Я успокаиваюсь. Кажется, пронесло. На горизонте всё спокойно.
Незаметно для себя проваливаюсь в сон.
Глава 7
На протяжении нескольких последующих дней я пытаюсь найти подходящую для работы комнату. Каждый день перехожу в новую, пытаясь отстраниться от обстановки и сосредоточиться на работе.
Не получается. Не выходит расслабиться.
Раньше моя работа доставляла мне удовольствие. А сейчас я постоянно напряжена.
Это раздражает и выбивает из колеи.
К тому же работать приходится в спальне, потому что все комнаты на втором этаже — это гостевые.
И когда мой взгляд в очередной раз падает на кровать, я вспоминаю свои ощущения и мысли в то самое первое утро в этом доме.
Проснувшись, с удивлением замечаю, что моя коса расплетена, а волосы во сне растрепались.
Поворачиваюсь к другой половине кровати, но там уже никого нет. И только вмятина на подушке и его мужской аромат говорят о том, что Артём провёл рядом со мной всю ночь.
Смутно, словно сквозь вату, припоминаю сон про бабушку и ощущения поглаживания по моим волосам. Она любила так делать — гладить рукой мои волосы.
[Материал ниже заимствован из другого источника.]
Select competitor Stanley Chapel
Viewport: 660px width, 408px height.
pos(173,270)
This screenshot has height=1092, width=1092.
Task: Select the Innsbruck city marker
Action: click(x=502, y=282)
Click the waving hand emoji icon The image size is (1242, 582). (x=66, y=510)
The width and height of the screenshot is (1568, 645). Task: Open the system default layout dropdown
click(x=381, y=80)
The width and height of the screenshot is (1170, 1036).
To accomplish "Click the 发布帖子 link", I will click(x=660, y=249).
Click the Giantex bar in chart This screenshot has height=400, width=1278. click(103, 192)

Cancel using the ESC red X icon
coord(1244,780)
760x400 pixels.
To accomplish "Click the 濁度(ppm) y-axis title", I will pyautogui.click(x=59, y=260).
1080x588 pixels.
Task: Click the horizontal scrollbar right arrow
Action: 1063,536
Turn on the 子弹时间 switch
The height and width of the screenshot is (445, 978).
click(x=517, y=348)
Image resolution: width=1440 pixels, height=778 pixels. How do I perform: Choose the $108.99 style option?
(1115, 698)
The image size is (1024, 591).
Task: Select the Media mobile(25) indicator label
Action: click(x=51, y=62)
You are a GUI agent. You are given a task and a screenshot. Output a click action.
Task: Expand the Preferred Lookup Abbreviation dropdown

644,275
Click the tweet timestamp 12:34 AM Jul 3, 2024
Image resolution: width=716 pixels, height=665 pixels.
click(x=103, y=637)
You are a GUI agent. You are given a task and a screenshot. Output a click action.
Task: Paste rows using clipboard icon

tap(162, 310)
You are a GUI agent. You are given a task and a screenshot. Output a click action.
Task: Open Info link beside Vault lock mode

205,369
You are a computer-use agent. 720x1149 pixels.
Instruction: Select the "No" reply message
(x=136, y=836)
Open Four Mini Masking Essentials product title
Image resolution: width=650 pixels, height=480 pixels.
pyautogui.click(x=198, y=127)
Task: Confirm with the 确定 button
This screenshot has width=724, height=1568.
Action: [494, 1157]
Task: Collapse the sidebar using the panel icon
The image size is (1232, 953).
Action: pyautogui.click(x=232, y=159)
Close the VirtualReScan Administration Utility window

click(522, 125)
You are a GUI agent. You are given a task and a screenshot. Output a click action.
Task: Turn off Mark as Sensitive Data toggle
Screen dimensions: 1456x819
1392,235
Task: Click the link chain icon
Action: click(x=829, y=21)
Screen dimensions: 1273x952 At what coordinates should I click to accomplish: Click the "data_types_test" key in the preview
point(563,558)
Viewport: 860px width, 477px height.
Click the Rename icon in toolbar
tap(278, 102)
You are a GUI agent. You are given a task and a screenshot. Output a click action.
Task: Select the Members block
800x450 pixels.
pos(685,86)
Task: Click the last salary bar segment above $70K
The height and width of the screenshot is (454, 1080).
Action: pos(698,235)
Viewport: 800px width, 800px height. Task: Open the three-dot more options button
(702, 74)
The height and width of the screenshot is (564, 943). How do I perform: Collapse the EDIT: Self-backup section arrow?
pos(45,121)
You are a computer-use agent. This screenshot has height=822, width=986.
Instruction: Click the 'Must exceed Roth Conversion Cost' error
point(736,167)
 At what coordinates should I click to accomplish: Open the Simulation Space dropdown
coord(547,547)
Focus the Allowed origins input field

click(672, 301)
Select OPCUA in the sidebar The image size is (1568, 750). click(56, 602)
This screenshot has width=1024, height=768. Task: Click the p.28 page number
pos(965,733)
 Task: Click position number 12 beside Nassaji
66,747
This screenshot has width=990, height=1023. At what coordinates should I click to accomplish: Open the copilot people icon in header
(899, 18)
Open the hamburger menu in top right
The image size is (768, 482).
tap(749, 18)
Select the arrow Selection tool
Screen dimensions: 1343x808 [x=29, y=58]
Но в свете сегодняшнего утра и расплетённой косы, я уже не уверена, что это был просто сон. Ну не могла такая длинная коса сама распутаться.
За все мои двадцать пять лет ни разу такого не было.
Неужели Артём? Зачем?
Странно всё это.
Чёрт! Теперь попробуй их расчеши.
Тряхнув головой и отбросив тревожные мысли, встаю и иду умываться и собираться, чтобы встречать новый день.
Больше такого не повторялось. Каждое последующее утро коса была неизменно заплетена.
Артём ночевал в одной со мной комнате, но никогда не прикасался и не заговаривал. Чаще всего он ложился очень поздно. А вставал и уходил, когда я ещё спала.
И я про это благополучно забыла. А сегодня что-то снова навеяло.
Осматриваюсь вокруг. Днём солнца в окна попадает мало. Я так не люблю.
И это касается всех комнат на втором этаже. Моя творческая личность бунтует. Ей не нравится.
Недовольная результатами своей работы за день спускаюсь на ужин. В столовой, как всегда, мы с Артёмом одни.
Молча сажусь и, тихо пожелав приятного аппетита, приступаю к еде.
— Из-за чего такой хмурый вид? — Неожиданно спрашивает Артём.
Я удивлена. И, наверное, со своими распахнутыми глазами снова похожа на этого долгопята, с которым меня уже сравнивал Яровой.